By segmenting rights according to a therapeutic area, geography or market segment (such as high-income or low- and middle-income countries), innovators can partner with multiple organizations that are best positioned to serve different populations or address different health challenges. This maximizes both the reach of the technology and its impact, while generating diversified revenue streams that support continued R&D. From a global health perspective, the ability of innovators to structure licensing differently for diverse populations and markets is a significant tool. Field-of-use licensing enables tailored partnerships with local manufacturers or distributors in resource-constrained settings, facilitating technology transfer and capacity-building while preserving commercial opportunities in other markets.

2.2 Out-licensing and internal development

Strategies that combine out-licensing to external partners with internal product development may achieve broader health and commercial objectives than a single approach to licensing. Out-licensing may be necessary when the licensor lacks the resources to continue downstream development of IP, as this provides a pathway to valorizing it.

Companies that rely solely on internal commercialization may lack the resources or market access to achieve broad global impact. A flexible approach allowing both out-licensing and internal development allows innovators to maintain direct engagement with product development in selected markets, while leveraging partners' expertise, infrastructure and local knowledge in others. For technologies addressing global health challenges, dual strategies enable companies to pursue market commercialization that generates revenue to drive forward operations while simultaneously partnering with public health organizations or generic manufacturers for deployment in low-resource settings.

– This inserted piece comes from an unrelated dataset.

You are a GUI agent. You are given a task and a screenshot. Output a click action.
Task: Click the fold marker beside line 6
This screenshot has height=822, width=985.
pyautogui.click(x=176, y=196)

2.3 Cloud-based delivery as an access enabler

Innovative deployment models, particularly cloud-based or software-as-a-service architectures, demonstrate how technology companies can protect core IP while enabling broad deployment to health systems with varying technical capacities. By hosting AI algorithms, databases or analytical tools centrally and providing access through secure interfaces, innovators retain control over proprietary models and training data (often protected as trade secrets) while making functionality available to end users. This approach reduces barriers to adoption (as health facilities need not invest in specialized hardware or maintain complex software), while enabling continuous updates, quality monitoring and standardized performance across diverse settings.

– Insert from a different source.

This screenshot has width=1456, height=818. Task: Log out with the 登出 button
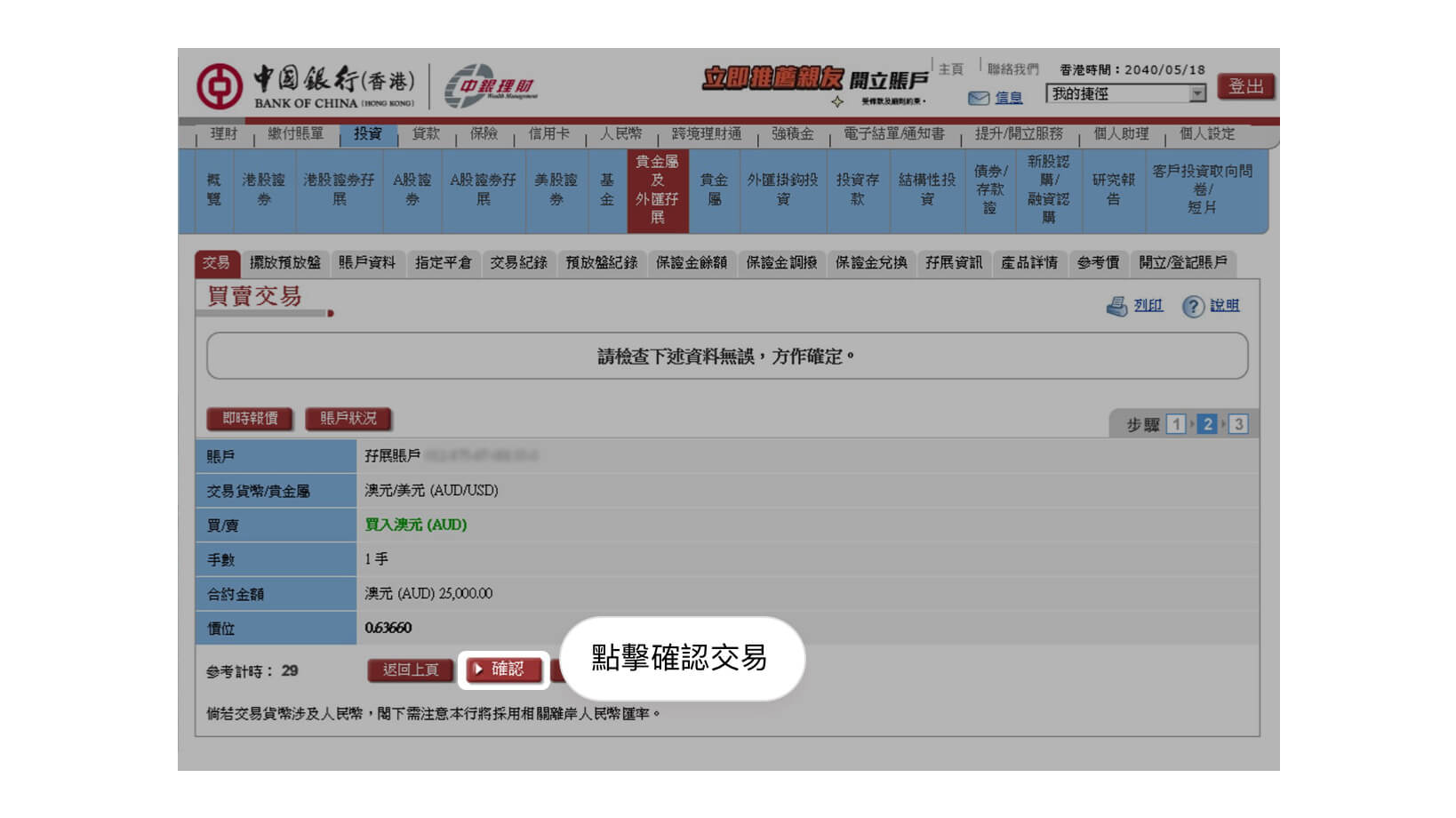click(1245, 86)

From an access perspective, cloud-based delivery facilitates differential pricing commitments. Resource-constrained health systems pay reduced fees or access services through subsidized programs, while the same technology generates commercial revenue in higher-income markets. This model exemplifies how technical architecture choices intersect with IP strategy to advance both sustainability and access objectives. Yet cloud delivery also raises considerations around data sovereignty, cross border data flows, internet connectivity requirements and long-term service continuity as well as the environmental impacts of data servers. These issues could be managed and may require deliberate design choices, including offline-capable architectures, local data-hosting options and transparent service continuity commitments so that cloud-based models facilitate access.

2.4 Access models, including licensing

Access models may involve licensing agreements to support feasible real-world availability and benefits from innovations, in a manner that remains commercially efficient and sensitive to the conditions for downstream development and does not compromise safety, quality and efficacy. Access models include licensing on voluntary and mutually agreed terms, and allows adaptation to patient needs and the demands and unique attributes of a jurisdiction.

Access models may also include differential pricing commitments requiring lower prices in low- and middle-income countries, humanitarian provisions allowing royalty-free use in specified contexts, sublicensing rights that may support local production, technology transfer and capacity-building obligations, and transparency, all with the aim to improve access to medical countermeasures. Factors that may limit commitments to access models include limited facilities, size of market and innovator and expertise, which may impact downstream production and distribution.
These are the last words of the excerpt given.